Williams v. StateAnnotate this Case
567 S.W.2d 370 (1978)
Willie Lee WILLIAMS, Movant-Appellant, v. STATE of Missouri, Respondent.
Missouri Court of Appeals, St. Louis District, Division Three.
April 25, 1978.
Motion for Rehearing and/or Transfer Denied June 8, 1978.
Application to Transfer Denied July 24, 1978.
Sara T. Harmon, Asst. Public Defender, St. Louis, for movant-appellant.
*371 John D. Ashcroft, Atty. Gen., Michael H. Finkelstein, Asst. Atty. Gen., Jefferson City, for respondent.
GUNN, Presiding Judge.
Movant appeals the denial of his Rule 27.26 motion seeking to set aside his felony murder and first degree robbery convictions. He has raised four points of alleged error. As none has merit we affirm the denial of the motion.
The facts leading to movant's conviction are found in State v. Williams, 522 S.W.2d 327 (Mo.App.1975). Briefly, movant was convicted of felony murder by reason of a homicide committed by his accomplice during the course of an armed robbery. Movant was found to have actively participated in the robbery.
Movant's first point on appeal from the denial of his 27.26 motion is that he was deprived of his right to due process by reason of alleged error in the burden of proof instruction submitted to the jury. "Matters regarding instructions are trial errors, and not properly subject for review on a Rule 27.26 motion." Williams v. State, 550 S.W.2d 821, 823 (Mo.App.1977). We therefore rule against movant concerning the alleged erroneous instruction.
Movant next claims he was illegally jeopardized twice for the same offense, in that he was tried and convicted of armed robbery as well as felony murder based on that robbery. This point was not raised at trial in movant's motion for new trial nor in his direct appeal. The point is thus not a subject for Rule 27.26 relief. Schleicher v. State, 483 S.W.2d 393 (Mo. banc 1972); Manns v. State, 558 S.W.2d 371 (Mo.App.1977).
Movant's third point charges that his conviction under § 559.010 RSMo 1969, repealed 1975, must be reversed as the felony murder doctrine was unconstitutional as codified. Constitutional questions must be raised at the earliest possible opportunity in order to be preserved. State v. Hegwood, 558 S.W.2d 378 (Mo.App.1977). This Rule 27.26 proceeding is too late to raise movant's constitutional issue for the first time.

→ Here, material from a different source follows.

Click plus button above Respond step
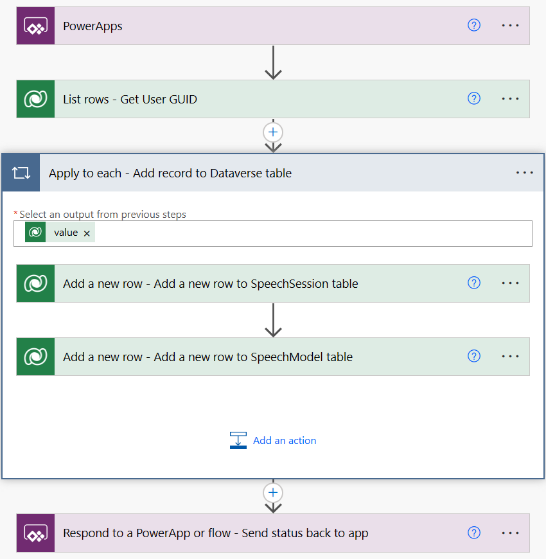 [x=273, y=492]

Finally, movant asserts that the indictment which charged him with murder first degree, common form, afforded insufficient notice that he could be convicted under the felony murder doctrine. This issue is again a matter which could have been raised in the underlying proceedings; it was not. Hence, this point is not cognizable in a Rule 27.26 motion. Manns v. State, supra.
SIMEONE, C. J., and KELLY, J., concur.